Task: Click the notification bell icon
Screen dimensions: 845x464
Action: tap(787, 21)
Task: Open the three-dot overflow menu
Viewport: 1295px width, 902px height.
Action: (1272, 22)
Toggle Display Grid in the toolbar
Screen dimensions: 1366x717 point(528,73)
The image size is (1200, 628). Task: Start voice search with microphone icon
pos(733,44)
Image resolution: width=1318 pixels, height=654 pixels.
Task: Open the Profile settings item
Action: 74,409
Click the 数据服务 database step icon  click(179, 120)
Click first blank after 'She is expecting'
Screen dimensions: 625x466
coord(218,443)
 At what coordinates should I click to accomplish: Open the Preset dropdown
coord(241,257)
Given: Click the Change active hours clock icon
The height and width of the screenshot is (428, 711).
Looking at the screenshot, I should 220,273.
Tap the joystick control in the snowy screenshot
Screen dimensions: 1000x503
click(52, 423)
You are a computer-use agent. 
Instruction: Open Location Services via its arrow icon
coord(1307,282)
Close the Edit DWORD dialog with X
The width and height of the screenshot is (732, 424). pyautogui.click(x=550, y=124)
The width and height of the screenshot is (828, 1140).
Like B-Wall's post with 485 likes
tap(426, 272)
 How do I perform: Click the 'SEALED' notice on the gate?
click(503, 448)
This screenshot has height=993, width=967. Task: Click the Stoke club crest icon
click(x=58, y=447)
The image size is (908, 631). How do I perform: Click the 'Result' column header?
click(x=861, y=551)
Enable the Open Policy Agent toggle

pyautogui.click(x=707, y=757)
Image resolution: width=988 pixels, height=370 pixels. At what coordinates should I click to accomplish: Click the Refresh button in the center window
• • •
● Your instructions: The lines to quote run from the one containing "This screenshot has" through the final line of the material above; please give them exactly, both ends included, and nothing else.

● Response below:
This screenshot has height=993, width=967. Task: Click the Stoke club crest icon
click(x=58, y=447)
The image size is (908, 631). How do I perform: Click the 'Result' column header?
click(x=861, y=551)
Enable the Open Policy Agent toggle

pyautogui.click(x=707, y=757)
Image resolution: width=988 pixels, height=370 pixels. At what coordinates should I click to accomplish: Click the Refresh button in the center window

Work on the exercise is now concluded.